We were able to grow by almost 600% in 2020 without buying and selling the data of anyone. How? Here are a few of the ways we generate brand recognition, new customers, and awareness for our analytics product:
- Our blog. What you’re reading right now :) Not to toot our own horns, but we spend a lot of time producing quality and engaging content. With the content we produce, we also think about SEO for it, and how it’ll be shared/promoted by others. This helps us get the word out about our product and it’s features.
- Our Twitter account. We're active on Twitter daily. Not just pitching Fathom, but engaging with our community and customers all the time. Yes, Twitter is a social platform and doesn’t charge for use, but since this is where our target audience is, we engage on that platform. We also don’t ever use share buttons or Twitter code on our website.
- Our podcast, Above Board. We produce a fun/engaging show that shares the details of running an indie software company that competes with giants. We get into the nitty-gritty of both the good and the ugly bits of our business and share openly/honestly about wins and losses.
- Our features. By releasing updates and new features to Fathom, it gives us and our customers something to talk about often.
- Our customers. Too often software companies and startups focus on the acquisition of new customers over retaining existing customers. We do the opposite: we spend more time and energy ensuring the folks who are paying us want to keep doing that in the future. So our support is fast and empathetic (and done by Jack and myself, the cofounders), our software is built on enterprise-level architecture, and we go out of our way to make sure folks are pleased with their purchase. This in turn drives a lot of word of mouth (and very little churn).

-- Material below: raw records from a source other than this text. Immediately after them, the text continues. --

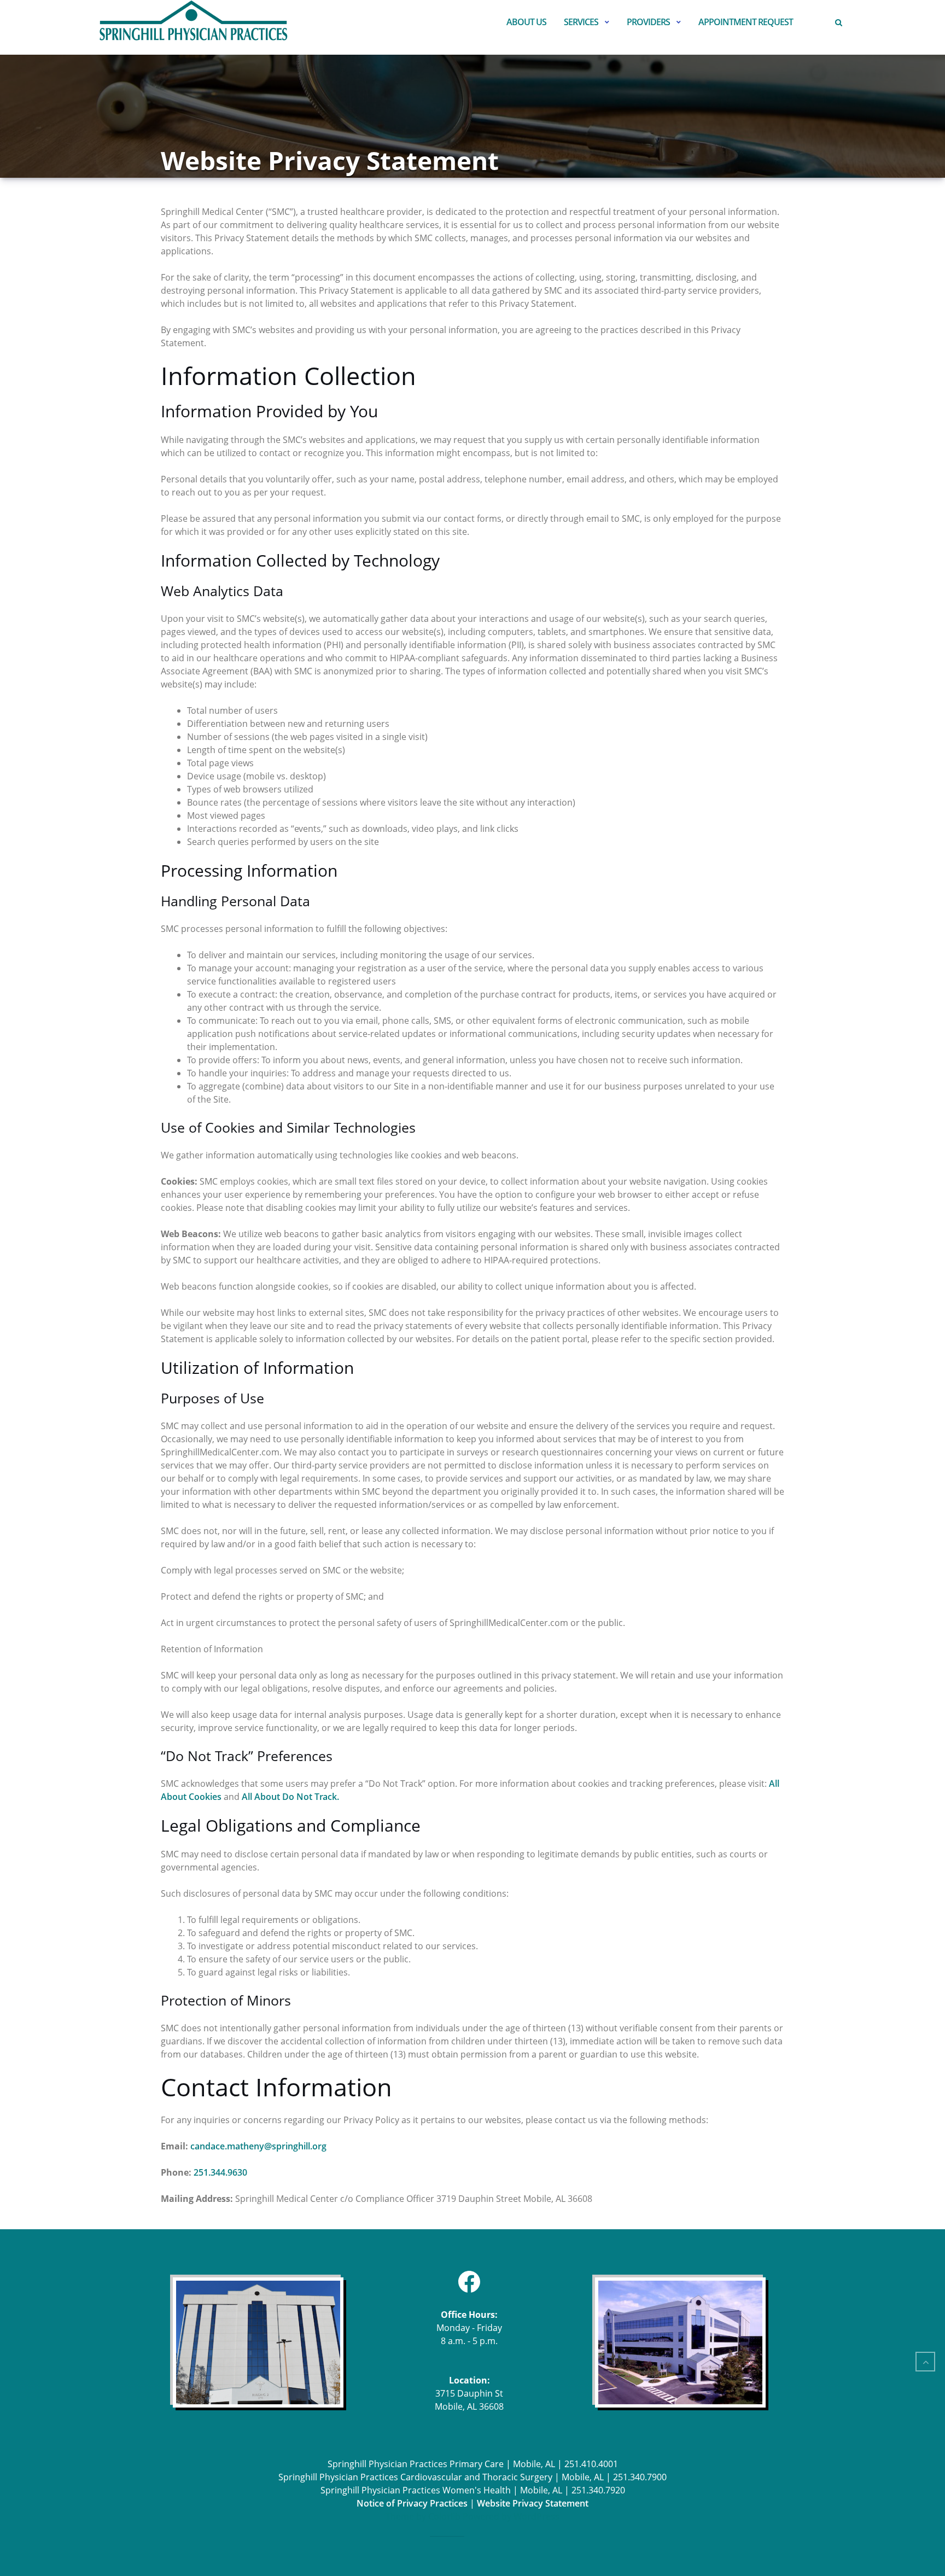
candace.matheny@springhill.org (258, 2146)
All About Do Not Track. (290, 1797)
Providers (648, 22)
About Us (526, 22)
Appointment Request (745, 22)
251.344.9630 (220, 2172)
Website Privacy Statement (532, 2503)
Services (581, 22)
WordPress (536, 2516)
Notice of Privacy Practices (412, 2503)
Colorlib (444, 2516)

- Our affiliate program. Finally, we pay 25% commissions for life. So if you refer a customer and they stick around for 5 years, we pay you 25% of their bill for 5 years. This is a great incentive for folks to talk about our software and promote it to their audiences too. We built our own privacy-first affiliate program for this.
So it’s very possible (and profitable) to run a growing business without invading the privacy of others. We’ve done it ourselves, and many other companies have done the same as well.
How to get started
Like anything, it’s best to start small and simple, build momentum, and iterate. So with digital privacy, it doesn’t have to be an overwhelmingly huge task - we can start small and with a few modest goals, and go from there. There are three main buckets, and it’s ok to tackle them one at a time if you’re just getting started.
As a consumer
The main focus here, as a human who uses the internet, should be how can you stop having your personal and personally-identifying data collected when you use the web.
Using a VPN, a privacy-focused browser, an email service that charges money (instead of profiting off your data), and de-googling your digital life are all great starts.
Here are my favourite digital privacy tools (the list was for 2020, but I just re-read them, and they’re all still what I recommend).
As a business
Businesses collect and analyze data, as we talked about, but considering what we need to collect and analyze is important as well.
So the first step is to scale down what you collect to just the essentials, and then to consider if the data you do need can be in aggregate (devoid of personal information) or not.
As a law-abiding citizen
Luckily, laws are catching up to how internet citizens have felt for a while now: that our digital privacy is valuable and important enough to be protected by law.
Let’s all make digital privacy a focus for 2021
With more and more of us working from home now, protecting digital privacy for everyone matters even more. Now, when our digital privacy is invaded, it’s not just on our work computers at public office buildings, it’s happening on our “everything” computers from our homes. That’s why it’s more important than ever to think about how we can protect both ourselves and our customers.